Wednesday, March 28, 2018

Walking Wounded.

Walking Wounded

I heard this song on the radio this morning. “Warrior” by Hannah Kerr. She encouraged all of us to think of ourselves as warriors. Truth be told, today I feel worthless. Yesterday many of my students did poorly on an exam. Yesterday my friend got bad news regarding her health. Then all of the sudden, I felt this weight land on my shoulders. 

See a little over 3 weeks ago my best friend died. It was out of the ordinary. It was unexpected.  She and I had coffee earlier that day. Later her husband called to tell me she passed away. I did not believe him. I don’t think I believed him until I went to the funeral and they closed the casket, with her inside. 

I haven’t been to our Starbucks since she passed away.  Lisa was my person. It wasn’t real until I told her. Since she’s not here to tell, how can her death be real. 

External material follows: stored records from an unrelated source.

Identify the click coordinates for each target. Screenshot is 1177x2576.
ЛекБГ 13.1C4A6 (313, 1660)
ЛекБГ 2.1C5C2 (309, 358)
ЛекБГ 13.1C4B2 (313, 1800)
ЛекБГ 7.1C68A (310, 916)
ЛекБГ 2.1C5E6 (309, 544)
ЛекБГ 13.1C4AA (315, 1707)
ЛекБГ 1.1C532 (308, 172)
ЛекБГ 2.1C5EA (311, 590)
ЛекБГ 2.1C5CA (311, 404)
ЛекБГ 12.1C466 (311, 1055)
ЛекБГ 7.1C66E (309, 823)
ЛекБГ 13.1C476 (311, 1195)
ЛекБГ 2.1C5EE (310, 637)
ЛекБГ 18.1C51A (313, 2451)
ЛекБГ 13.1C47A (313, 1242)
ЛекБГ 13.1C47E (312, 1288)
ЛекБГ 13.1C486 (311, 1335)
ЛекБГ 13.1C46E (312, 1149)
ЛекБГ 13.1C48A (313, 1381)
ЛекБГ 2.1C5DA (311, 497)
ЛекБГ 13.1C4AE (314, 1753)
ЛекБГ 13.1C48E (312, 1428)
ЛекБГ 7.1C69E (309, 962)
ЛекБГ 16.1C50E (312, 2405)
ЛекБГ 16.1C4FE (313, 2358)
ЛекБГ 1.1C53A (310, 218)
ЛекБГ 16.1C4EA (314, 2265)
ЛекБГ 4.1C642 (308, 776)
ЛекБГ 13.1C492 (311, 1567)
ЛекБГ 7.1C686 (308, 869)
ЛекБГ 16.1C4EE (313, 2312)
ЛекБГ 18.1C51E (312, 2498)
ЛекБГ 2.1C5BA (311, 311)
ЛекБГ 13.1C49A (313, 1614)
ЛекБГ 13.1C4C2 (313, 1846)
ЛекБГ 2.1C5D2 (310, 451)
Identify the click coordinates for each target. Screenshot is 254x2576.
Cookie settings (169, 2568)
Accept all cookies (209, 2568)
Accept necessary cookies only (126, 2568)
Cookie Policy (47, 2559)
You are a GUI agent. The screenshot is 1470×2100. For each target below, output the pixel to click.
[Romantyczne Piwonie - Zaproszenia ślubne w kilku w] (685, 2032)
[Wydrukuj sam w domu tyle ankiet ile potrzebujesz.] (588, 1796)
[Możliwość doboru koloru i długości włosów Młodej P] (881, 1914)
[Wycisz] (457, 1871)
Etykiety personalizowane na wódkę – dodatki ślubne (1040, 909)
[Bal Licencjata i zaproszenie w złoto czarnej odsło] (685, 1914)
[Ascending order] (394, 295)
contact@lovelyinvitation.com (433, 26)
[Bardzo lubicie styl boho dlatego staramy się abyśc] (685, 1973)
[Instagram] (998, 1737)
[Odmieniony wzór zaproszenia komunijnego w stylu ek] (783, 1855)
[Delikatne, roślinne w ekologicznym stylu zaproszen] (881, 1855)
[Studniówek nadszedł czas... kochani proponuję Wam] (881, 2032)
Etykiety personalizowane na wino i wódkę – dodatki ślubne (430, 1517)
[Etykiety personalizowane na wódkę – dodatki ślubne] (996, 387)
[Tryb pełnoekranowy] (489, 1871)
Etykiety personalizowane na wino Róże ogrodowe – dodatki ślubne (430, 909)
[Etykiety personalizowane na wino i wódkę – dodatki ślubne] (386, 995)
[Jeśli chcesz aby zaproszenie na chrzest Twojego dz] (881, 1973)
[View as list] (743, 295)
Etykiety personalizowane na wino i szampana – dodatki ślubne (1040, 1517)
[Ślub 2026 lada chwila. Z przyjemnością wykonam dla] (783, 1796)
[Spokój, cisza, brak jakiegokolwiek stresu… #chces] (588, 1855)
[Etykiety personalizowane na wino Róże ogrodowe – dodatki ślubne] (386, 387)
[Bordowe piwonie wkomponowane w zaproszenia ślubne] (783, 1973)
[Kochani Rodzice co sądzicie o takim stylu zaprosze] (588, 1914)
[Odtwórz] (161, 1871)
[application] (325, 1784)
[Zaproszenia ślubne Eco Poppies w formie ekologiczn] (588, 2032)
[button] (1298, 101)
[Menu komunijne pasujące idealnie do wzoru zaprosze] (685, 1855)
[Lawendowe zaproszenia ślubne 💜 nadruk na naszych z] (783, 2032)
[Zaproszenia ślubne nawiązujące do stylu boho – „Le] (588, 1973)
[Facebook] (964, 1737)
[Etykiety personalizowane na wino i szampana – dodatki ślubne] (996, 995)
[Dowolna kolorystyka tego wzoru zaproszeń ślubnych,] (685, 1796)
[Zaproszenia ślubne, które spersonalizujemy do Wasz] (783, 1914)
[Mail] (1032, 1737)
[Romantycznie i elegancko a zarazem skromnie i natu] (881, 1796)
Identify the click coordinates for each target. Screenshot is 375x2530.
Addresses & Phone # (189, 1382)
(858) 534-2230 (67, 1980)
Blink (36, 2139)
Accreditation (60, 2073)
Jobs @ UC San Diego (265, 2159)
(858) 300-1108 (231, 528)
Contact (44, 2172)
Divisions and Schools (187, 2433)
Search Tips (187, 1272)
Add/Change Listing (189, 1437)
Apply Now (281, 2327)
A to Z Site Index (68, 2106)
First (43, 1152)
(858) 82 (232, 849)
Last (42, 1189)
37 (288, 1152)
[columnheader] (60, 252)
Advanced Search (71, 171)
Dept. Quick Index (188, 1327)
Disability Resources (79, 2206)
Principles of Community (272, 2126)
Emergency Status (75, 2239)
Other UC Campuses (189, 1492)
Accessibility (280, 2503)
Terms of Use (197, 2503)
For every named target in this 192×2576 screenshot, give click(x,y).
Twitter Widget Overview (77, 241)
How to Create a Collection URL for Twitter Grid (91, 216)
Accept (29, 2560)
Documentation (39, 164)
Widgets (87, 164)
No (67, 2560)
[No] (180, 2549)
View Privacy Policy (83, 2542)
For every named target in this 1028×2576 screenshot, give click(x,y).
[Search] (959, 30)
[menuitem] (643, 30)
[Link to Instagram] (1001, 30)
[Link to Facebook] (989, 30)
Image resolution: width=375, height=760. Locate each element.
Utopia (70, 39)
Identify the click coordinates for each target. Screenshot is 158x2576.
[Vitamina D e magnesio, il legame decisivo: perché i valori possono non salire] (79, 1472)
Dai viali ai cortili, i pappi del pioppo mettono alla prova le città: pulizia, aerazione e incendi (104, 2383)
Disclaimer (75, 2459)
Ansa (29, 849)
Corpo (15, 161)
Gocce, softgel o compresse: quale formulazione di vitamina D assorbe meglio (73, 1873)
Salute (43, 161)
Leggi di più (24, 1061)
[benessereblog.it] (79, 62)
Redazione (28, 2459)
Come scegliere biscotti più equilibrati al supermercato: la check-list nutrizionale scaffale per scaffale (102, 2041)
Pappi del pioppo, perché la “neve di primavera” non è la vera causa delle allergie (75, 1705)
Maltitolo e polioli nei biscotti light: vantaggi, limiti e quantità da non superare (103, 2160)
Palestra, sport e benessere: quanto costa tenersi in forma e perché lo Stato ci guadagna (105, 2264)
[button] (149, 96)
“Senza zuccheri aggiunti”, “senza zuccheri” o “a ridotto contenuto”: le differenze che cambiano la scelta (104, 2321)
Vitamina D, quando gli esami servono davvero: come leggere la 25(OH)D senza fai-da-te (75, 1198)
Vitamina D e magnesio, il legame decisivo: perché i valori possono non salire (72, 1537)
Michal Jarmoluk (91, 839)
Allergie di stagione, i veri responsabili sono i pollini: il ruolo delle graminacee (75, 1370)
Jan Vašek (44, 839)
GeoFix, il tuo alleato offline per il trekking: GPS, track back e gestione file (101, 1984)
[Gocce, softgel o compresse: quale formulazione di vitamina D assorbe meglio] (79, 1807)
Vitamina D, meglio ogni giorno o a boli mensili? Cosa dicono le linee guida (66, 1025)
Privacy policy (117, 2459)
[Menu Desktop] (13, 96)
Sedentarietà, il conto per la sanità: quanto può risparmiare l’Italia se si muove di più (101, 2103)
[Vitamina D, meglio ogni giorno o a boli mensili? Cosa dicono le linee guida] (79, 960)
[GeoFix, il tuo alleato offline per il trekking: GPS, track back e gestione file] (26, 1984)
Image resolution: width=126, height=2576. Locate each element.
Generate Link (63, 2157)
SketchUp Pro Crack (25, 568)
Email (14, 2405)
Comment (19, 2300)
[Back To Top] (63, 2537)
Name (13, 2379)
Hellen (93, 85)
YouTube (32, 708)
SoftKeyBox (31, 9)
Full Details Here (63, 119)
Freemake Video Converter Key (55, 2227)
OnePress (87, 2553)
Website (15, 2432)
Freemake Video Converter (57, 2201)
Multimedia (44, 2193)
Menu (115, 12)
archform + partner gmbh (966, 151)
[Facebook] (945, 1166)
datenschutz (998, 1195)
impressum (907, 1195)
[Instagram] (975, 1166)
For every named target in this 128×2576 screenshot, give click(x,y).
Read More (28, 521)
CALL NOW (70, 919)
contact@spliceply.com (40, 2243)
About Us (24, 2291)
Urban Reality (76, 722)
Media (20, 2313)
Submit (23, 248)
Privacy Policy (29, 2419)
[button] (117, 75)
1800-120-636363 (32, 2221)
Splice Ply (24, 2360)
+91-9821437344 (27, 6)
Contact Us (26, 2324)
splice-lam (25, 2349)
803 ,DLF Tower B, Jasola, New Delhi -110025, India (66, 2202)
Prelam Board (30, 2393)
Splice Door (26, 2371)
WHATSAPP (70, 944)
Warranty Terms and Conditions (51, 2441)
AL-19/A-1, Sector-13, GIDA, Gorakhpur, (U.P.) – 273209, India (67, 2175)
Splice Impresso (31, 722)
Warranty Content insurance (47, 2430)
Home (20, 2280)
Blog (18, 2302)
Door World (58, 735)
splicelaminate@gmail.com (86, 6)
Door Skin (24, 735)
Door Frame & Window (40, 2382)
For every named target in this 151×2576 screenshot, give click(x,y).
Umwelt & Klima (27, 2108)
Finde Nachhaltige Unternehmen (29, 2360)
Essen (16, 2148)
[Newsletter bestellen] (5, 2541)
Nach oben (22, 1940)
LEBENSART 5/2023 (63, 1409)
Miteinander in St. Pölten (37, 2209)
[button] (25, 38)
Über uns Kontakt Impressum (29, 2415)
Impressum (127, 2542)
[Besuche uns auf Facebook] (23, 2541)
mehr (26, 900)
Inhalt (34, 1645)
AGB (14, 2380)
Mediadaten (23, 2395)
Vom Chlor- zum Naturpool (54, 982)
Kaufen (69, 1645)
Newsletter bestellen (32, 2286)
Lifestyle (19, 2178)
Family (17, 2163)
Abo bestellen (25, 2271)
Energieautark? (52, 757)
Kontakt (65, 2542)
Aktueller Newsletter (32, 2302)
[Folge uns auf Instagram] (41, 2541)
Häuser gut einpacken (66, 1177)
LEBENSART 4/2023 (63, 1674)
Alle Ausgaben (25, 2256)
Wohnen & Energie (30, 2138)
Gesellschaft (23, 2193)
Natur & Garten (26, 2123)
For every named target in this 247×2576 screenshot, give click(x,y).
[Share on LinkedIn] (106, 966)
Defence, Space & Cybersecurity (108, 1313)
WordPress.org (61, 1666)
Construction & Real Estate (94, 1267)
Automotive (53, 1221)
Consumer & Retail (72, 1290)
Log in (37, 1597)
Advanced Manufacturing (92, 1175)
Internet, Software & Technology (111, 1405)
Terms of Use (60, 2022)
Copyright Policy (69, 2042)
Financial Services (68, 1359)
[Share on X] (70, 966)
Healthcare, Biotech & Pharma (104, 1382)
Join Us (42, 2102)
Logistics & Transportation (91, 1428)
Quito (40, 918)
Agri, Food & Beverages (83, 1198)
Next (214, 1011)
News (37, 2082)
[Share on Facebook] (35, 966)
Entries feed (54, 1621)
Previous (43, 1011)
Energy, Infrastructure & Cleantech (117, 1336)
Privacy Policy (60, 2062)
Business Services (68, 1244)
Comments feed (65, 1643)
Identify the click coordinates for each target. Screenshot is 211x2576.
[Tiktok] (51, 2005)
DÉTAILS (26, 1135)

Anyhow, I dealt with her death the way I deal with everything else, I just did the next thing.  I went into caregiving mode and tried to make sure the needs of the family she left behind was cared for. They were a wreck, still are actually. I had them down for dinner. Stopped over and told them food. Talked them through the laundry. I did what I could to help them heal. All the while, ignoring my own loss.  

Half way through the month, one of my mentors/friends died. She’d been sick for s long time. She. Didn’t want a viewing just a funeral. We knew she’d been ill and expected her to die. It wasn’t a shock, yet I still felt the loss.

I’ve been doing this book, 100 Days to Brave by Annie F. Downs. The other days assignment was to send a card to someone who has been influential in your life and thank them for the influence.   The first people I thought of were the people I had just lost. Again a crushing weight landed on my shoulders.

My other great friend has been battling cancer and recently was hospitalized to receive the port for her chemo. When this happened they found another mass in her right lung and that the nodule from before had grown. She was expecting to be home yesterday. When I messaged her to see how she was, she simply said the news wasn’t good and she couldn’t talk now. 

That brings me to this morning, when I went to get Kleenex from the nurse. I stopped by guidance to mention something to them about a student, the counselor asked “Did you come into cry?” All of the sudden, that’s all I could think of doing. Next thing I know that’s all I can do. I’m overwhelmed with grief and loss.  Thankfully I work with great people, who supported me and understood I needed to cry it out. The covered my classes so I could go home and cry.

Last night I was chatting with one of my friends. She said something like, “It’s ok to be normal and it’s ok to say no.” She also said that I listen to every one else’s problems, but don’t have anyone listening to mine. She assured me she’s willing to listen and that she’s praying for me.  We all need to be heard.  Lisa always listened to me. I miss her. 

That’s why I feel like the walking wounded. I’m up, moving, walking, talking and encouraging. Inside, I wish someone would just look at me and ask if I’m really ok. I wish someone would ask and have the time to listen to my answer.  At the same time, I don’t want to take up other people’s time with my problems, I know people have enough problems of their own.  But then I think , how many people are also walking wounded right around me.